Metinde en cok gecen 3 kelime problemi

Merhaba;

Problemi codewars’ta buldum.

Sonradan kisaltmak uzere Python ile soyle bir sey yazmistim: (Olmadi)

get_frequences = lambda text: {value: text.count(value) / len(text) for value in set(text)}

def top_3_words(text):
    # Clear text
    for char in "/.,'-":
        while char in text:
            text = text.replace(char, "")
    freqs = get_frequences(text.split())
    sort = sorted(freqs.items(), key=lambda x: x[1], reverse=True)
    if len(sort) < 3:
        return [i[0].lower() for i in sort]
    
    return [i[0].lower() for i in sort[0:3]]

Test case’ler:

# Test caseler codewarstan, ama Test'in nerede oldugunu anlamadigim icin:
class Test:
    @staticmethod
    def assert_equals(a, b): return True if a == b else f"{a} should equal to {b}"
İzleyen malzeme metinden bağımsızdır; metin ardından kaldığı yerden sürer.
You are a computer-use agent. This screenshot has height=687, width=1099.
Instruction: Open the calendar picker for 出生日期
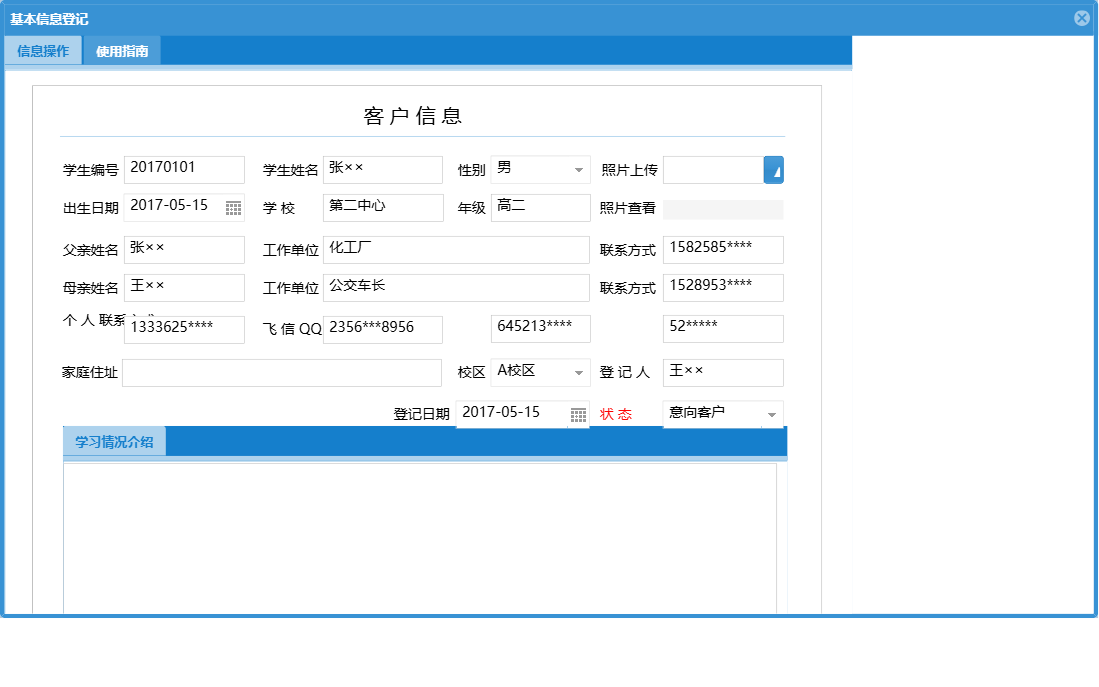point(235,207)
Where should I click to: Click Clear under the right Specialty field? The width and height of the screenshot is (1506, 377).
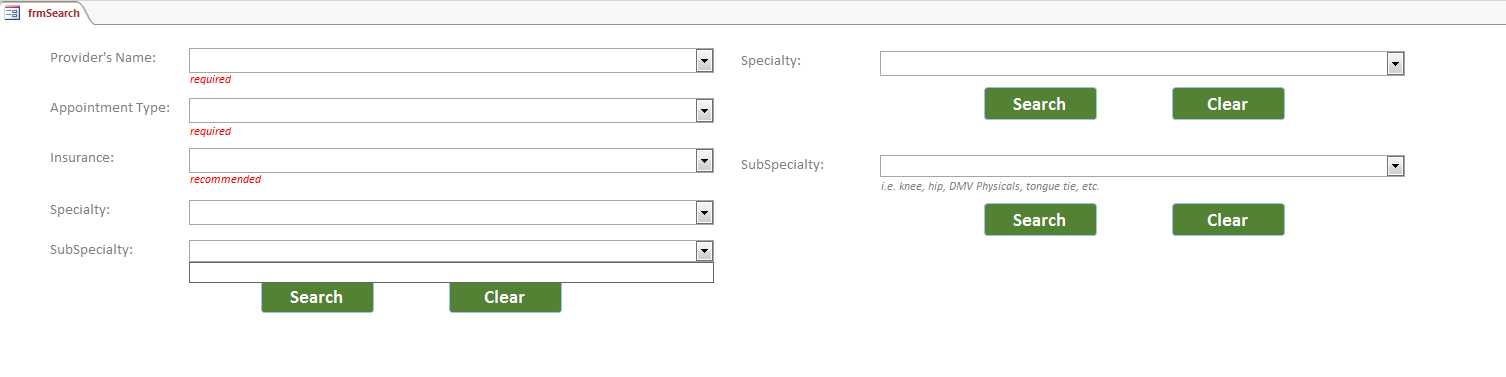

Test.assert_equals(top_3_words("a a a  b  c c  d d d d  e e e e e"), ["e", "d", "a"])
Test.assert_equals(top_3_words("e e e e DDD ddd DdD: ddd ddd aa aA Aa, bb cc cC e e e"), ["e", "ddd", "aa"])
Test.assert_equals(top_3_words("  //wont won't won't "), ["won't", "wont"])
Test.assert_equals(top_3_words("  , e   .. "), ["e"])
Test.assert_equals(top_3_words("  ...  "), [])
Test.assert_equals(top_3_words("  '  "), [])
Test.assert_equals(top_3_words("  '''  "), [])
Test.assert_equals(top_3_words("""In a village of La Mancha, the name of which I have no desire to call to
mind, there lived not long since one of those gentlemen that keep a lance
in the lance-rack, an old buckler, a lean hack, and a greyhound for
coursing. An olla of rather more beef than mutton, a salad on most
nights, scraps on Saturdays, lentils on Fridays, and a pigeon or so extra
on Sundays, made away with three-quarters of his income."""), ["a", "of", "on"])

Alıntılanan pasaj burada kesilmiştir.